▶ Task to complete
Say only the number of lines in the entries below that contain "status".

[[ Records provided, beginning ]]

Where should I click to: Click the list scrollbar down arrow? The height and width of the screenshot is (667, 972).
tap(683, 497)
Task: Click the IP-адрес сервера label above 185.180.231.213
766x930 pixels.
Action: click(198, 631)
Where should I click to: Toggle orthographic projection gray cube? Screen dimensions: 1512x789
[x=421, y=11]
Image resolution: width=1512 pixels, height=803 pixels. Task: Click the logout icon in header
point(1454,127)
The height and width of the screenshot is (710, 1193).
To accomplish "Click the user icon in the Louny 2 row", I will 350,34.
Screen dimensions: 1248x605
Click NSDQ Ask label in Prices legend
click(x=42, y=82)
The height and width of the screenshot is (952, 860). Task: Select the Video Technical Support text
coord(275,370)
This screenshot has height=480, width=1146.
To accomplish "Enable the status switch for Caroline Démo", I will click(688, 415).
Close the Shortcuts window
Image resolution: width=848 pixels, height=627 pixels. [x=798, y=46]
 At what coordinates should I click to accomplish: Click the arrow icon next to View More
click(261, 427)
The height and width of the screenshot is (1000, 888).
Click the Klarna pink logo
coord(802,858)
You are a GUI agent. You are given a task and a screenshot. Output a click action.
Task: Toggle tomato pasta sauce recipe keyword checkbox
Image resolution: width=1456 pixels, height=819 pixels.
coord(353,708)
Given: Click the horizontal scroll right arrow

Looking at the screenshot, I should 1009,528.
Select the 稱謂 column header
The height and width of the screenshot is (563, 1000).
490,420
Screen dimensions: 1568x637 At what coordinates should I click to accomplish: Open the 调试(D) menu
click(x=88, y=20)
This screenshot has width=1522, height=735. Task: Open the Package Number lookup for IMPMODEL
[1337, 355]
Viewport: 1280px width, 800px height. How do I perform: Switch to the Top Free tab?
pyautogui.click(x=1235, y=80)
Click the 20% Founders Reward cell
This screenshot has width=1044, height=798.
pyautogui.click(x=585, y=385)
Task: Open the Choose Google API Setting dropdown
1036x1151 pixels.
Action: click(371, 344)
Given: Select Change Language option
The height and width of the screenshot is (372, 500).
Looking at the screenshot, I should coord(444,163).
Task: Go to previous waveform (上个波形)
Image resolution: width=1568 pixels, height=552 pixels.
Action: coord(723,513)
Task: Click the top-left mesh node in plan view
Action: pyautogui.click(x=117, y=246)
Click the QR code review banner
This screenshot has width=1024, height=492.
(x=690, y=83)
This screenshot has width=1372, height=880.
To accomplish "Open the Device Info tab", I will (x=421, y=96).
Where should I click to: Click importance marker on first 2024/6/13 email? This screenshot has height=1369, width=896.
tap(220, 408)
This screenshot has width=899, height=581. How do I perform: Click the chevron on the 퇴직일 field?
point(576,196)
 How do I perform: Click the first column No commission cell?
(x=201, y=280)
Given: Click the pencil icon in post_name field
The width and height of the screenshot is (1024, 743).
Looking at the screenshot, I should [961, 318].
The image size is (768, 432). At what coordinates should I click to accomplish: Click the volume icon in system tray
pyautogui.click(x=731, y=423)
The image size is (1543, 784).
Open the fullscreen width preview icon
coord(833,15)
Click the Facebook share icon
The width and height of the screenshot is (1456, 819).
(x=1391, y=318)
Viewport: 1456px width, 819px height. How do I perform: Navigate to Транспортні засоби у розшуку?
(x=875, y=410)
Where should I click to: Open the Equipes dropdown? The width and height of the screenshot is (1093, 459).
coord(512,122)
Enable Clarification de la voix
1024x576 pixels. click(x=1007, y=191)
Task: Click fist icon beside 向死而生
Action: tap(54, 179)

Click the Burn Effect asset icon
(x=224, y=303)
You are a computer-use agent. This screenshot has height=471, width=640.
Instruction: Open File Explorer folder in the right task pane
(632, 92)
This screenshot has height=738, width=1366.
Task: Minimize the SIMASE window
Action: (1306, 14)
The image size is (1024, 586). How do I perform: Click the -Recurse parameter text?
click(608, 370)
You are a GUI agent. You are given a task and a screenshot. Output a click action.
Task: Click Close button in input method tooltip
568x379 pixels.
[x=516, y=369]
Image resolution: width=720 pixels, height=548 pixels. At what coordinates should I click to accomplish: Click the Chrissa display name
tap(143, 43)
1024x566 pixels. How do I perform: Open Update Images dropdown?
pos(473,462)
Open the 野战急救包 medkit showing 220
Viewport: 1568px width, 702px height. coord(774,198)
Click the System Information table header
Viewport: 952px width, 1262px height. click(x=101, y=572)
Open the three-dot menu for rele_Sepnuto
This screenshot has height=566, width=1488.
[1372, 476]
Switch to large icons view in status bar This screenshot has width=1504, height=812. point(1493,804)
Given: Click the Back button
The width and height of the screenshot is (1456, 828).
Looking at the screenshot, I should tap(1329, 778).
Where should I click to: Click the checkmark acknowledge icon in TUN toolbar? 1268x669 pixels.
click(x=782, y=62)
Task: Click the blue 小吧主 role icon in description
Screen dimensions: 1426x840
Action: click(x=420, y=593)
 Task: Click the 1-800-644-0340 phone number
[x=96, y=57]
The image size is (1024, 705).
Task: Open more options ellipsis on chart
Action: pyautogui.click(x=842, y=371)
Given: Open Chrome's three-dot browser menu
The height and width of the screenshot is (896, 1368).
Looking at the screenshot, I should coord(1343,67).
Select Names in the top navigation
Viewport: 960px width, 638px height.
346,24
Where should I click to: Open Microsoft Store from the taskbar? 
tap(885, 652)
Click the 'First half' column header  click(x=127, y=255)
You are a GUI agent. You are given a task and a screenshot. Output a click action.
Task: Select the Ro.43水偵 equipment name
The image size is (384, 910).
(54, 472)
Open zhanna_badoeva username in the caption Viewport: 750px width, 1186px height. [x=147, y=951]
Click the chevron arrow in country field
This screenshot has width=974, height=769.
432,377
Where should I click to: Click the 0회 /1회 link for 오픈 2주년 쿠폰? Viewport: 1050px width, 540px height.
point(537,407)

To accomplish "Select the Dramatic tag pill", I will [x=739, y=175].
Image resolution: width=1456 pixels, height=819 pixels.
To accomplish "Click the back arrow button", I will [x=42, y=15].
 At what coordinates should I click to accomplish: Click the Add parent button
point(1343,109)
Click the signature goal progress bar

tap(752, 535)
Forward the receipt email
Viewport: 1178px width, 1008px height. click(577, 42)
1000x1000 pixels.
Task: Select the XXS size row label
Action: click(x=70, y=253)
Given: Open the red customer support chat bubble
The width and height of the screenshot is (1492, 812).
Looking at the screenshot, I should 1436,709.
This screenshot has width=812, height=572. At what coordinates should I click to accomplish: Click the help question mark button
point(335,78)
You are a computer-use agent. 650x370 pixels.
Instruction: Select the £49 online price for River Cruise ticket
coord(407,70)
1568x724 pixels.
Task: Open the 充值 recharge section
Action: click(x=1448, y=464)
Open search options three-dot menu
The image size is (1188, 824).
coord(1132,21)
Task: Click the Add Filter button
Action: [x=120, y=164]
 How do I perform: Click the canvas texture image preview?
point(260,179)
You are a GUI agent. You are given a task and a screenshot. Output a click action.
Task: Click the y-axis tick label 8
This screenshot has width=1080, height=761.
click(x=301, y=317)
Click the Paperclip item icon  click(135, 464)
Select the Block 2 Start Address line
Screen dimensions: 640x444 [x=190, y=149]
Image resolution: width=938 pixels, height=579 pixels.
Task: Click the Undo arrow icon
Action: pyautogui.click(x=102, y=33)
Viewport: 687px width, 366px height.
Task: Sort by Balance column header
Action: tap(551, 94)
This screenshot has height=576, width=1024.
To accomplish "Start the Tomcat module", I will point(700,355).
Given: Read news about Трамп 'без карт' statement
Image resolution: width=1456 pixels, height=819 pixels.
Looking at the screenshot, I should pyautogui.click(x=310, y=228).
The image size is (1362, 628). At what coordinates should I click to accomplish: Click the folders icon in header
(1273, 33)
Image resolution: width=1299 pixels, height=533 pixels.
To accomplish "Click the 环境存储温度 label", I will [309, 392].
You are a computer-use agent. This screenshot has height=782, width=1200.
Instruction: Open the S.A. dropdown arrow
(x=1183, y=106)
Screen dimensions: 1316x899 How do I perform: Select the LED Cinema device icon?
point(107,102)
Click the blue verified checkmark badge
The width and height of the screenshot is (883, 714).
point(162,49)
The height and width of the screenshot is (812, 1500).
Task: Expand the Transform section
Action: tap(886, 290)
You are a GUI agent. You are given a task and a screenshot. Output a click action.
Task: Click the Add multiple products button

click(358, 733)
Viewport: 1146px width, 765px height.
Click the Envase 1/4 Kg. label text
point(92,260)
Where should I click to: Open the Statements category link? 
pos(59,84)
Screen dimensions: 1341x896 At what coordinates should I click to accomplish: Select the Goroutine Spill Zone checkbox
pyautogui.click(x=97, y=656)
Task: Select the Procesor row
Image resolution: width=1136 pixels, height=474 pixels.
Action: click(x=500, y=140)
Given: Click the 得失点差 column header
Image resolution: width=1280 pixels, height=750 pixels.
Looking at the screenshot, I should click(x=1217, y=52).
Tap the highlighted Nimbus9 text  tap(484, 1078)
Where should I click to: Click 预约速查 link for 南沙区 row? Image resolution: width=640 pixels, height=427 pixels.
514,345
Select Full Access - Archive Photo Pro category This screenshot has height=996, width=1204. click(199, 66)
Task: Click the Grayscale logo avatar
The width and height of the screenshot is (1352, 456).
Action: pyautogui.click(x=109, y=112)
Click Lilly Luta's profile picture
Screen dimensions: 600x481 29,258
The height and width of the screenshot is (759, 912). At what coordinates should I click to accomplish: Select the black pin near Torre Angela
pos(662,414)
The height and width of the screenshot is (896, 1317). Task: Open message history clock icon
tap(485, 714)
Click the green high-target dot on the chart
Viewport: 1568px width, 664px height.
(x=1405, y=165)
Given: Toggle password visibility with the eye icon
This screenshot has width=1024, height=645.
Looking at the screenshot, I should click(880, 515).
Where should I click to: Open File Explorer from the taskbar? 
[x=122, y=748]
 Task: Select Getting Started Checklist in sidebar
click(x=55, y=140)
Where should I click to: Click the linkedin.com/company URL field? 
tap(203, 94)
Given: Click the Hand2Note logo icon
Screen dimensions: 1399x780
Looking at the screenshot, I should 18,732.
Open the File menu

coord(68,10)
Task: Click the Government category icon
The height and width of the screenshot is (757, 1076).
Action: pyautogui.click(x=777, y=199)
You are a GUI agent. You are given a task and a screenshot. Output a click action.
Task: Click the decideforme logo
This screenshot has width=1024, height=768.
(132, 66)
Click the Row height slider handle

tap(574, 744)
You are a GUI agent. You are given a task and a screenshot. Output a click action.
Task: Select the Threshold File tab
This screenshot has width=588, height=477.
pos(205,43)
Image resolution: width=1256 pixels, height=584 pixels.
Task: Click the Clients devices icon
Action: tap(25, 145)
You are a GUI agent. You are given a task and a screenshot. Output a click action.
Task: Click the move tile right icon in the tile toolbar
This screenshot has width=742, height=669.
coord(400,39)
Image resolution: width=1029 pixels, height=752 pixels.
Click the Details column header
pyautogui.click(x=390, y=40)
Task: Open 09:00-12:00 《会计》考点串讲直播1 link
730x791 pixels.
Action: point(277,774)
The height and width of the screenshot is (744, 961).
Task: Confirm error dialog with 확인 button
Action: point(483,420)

[[ Records provided, end ]]

▶ Answer space
2